研修など他科の看護婦と一緒になると、「西條さん、いまは鈴本さんか、もう離婚しはったんやって? 早かったなぁ~、わたしやったら病院にいてられへんわ~」「看護婦としては優秀でも、奥さんとしてはもう一つなんかなぁ~」と嬉しそうに話しかけてくる人や、いつもは下手うって庇ってもらっているくせに、本人のいない休憩室で、あれやこれや、あることないこと話をしている先輩看護師を見ると、頭から火が出るほど腹が立ちました。
その時もそれ以降も、西條先生とお付き合いしていたことについて、主任から何かいわれたことはありません。

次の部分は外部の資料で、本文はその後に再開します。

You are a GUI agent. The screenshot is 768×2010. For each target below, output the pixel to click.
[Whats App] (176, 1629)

もしかしたら、こうなることが分かっていて、別れるように示唆していただいたのかもしれません。でも、浮気の当事者だったわたしが「大丈夫ですか」とか「気にすることないですよ」とか声をかけることはできません。何とバカなことをしたんだろうと自己嫌悪を陥るばかりでした。
でも当のご本人は、まったくこれまで通り。誰にも(あんなことがあったわたしにも)分け隔てなく、穏やかで優しく飄々とした主任そのままでした。

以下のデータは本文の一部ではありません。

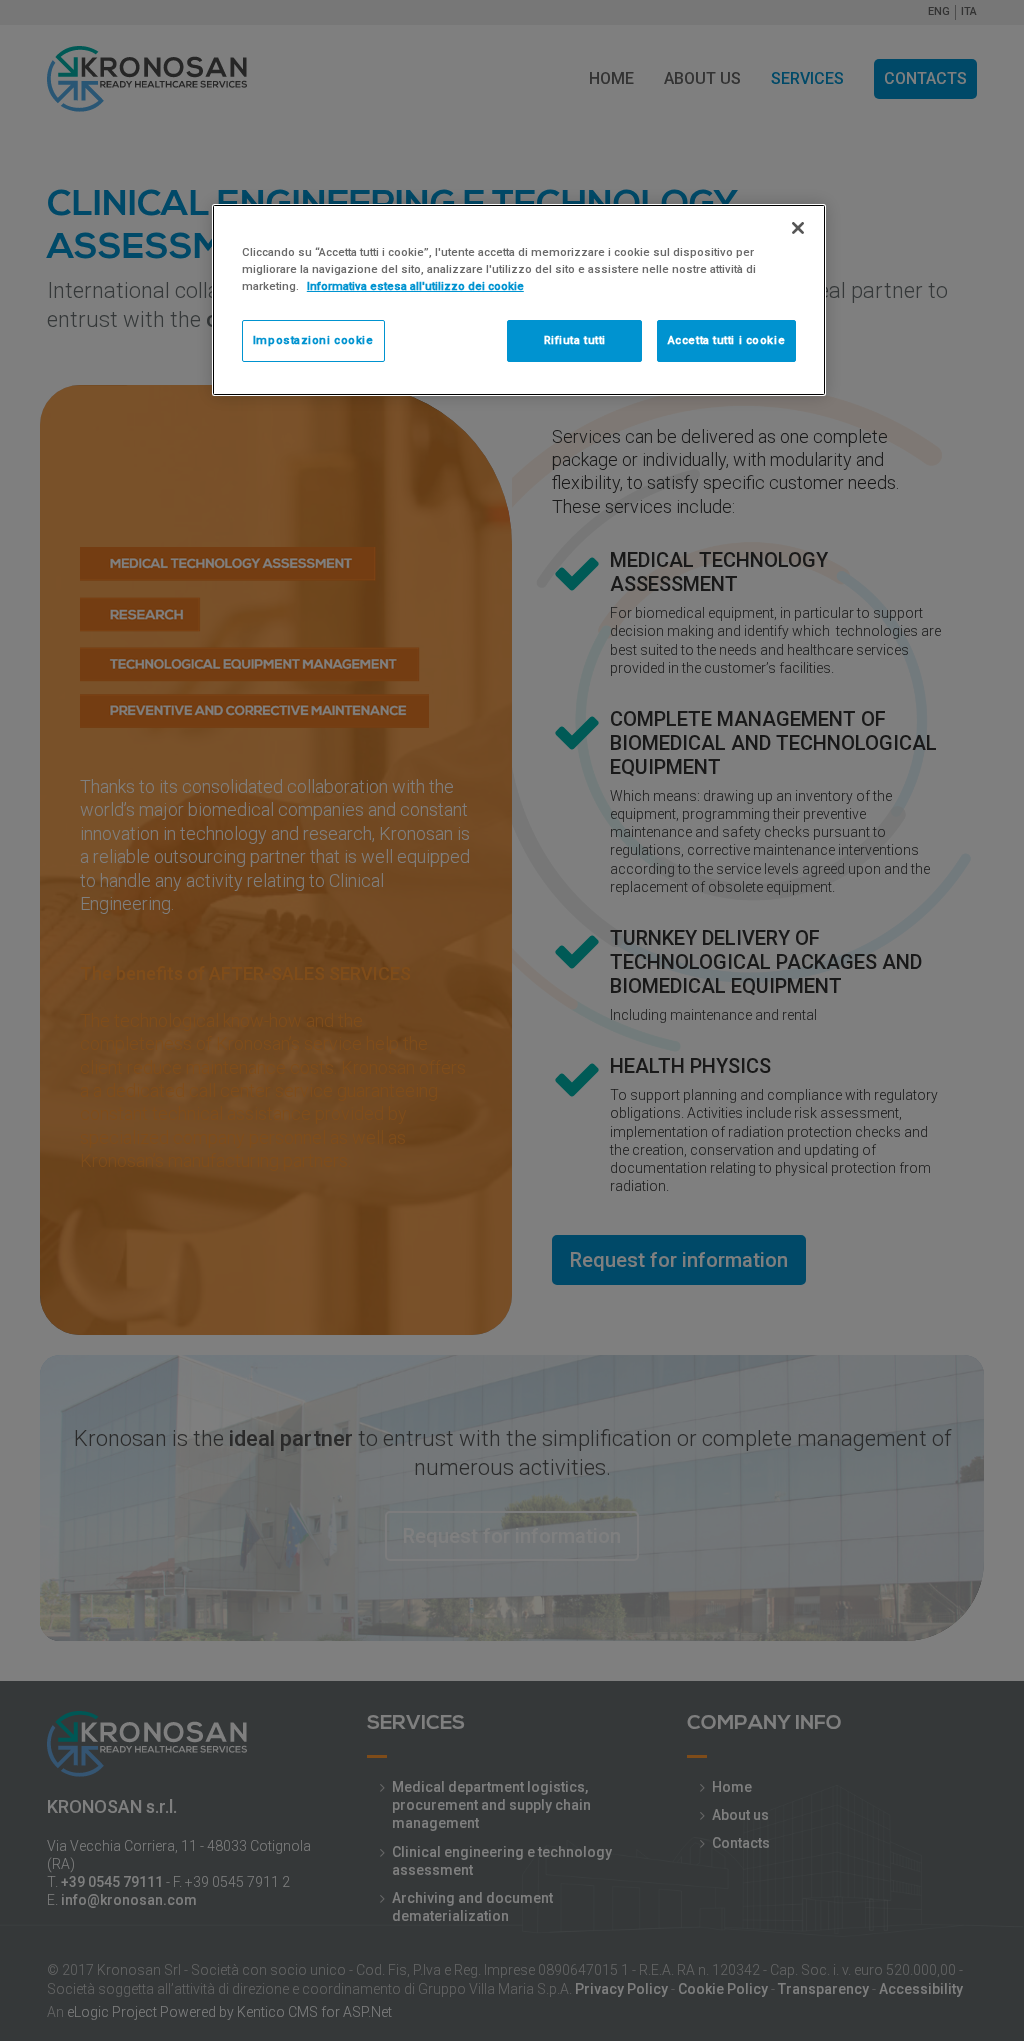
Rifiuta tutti (575, 340)
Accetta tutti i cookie (727, 340)
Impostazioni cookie (313, 340)
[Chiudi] (798, 228)
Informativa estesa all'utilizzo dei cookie (415, 286)
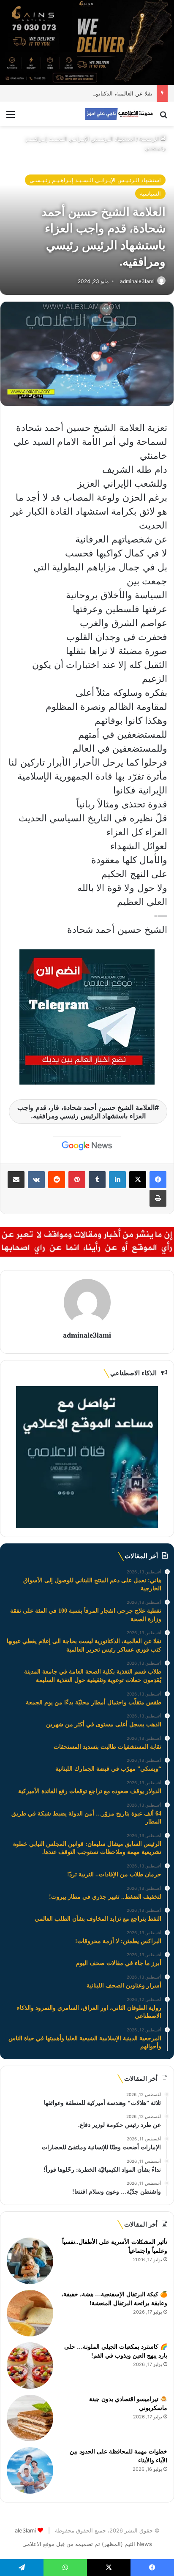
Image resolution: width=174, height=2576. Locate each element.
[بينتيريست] (76, 1179)
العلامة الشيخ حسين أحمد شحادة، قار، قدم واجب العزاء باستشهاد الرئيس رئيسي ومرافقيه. (86, 1111)
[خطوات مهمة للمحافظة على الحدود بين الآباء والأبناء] (30, 2470)
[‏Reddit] (56, 1179)
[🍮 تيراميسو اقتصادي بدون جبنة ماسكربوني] (30, 2418)
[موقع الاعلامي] (119, 114)
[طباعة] (158, 1198)
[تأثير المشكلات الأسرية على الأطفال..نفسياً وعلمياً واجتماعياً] (30, 2261)
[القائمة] (10, 117)
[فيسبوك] (158, 1179)
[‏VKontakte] (36, 1179)
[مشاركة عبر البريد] (16, 1179)
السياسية (150, 193)
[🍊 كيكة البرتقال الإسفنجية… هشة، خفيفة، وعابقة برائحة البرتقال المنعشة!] (30, 2313)
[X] (137, 1179)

わたしが一人で、いじいじ、イライラしていたのは一ヶ月くらいだったでしょうか。
主任がお休みの日、ちょっとした出来事がありました。
昼休みに休憩室に入ろうとすると、中から数人の下卑た笑い声が聞こえました。鈴本さんの二つくらい上なのに、まだ平の看護婦の人で、反鈴本派の筆頭の人です。瀬尾さんといいます。声はぼそぼそとしか聞こえませんが、雰囲気だけで何を話しているのか手に取るようにわかります。主任がショックを受けている風でもなく、何も言わないので調子に乗っているのです。怒っても仕方ないと思っても腹が立ち、何もできない自分が情けなく、ドアの前で立ちすくんでしまいました。
そのドアを開けたのは婦長でした。
「あんたら、ろくに仕事もできんくせに、いつまでも人の陰口かいな。何様やしらんけど、鈴本のことがそれだけ嫌なんやったら、明日からこの病棟に足を踏み入れんでよろしい。出入り禁止や。鈴本の十分の一も仕事できんくせに、性根の腐った三流看護婦がいつまでもここにおれると思いなや」
主任の影に隠れてちょっと頼りないように見えた婦長が、これだけどすの効いた強い口調で怒るなんてびっくりしました。パタンと強く締まったあとの休憩室は物音一つしませんでした。午後のナースステーションは、真っ青な顔が五人くらい、泣いてる子もいてお殺人犯のお通夜のようなすごい雰囲気でした。でも、その他の人はみんなその理由に納得しているようで、いつも以上に、粛々、淡々と仕事は進みました。
私はと言えば、溜飲が下がった、スカッとしたというよりも、自分も一緒に叱られたように胃が痛くなりました。でも、みんな口には出さないけど、この病院の看護婦は、ちゃんとした人の多い、大人の世界なんだなと少しうれしくなりました。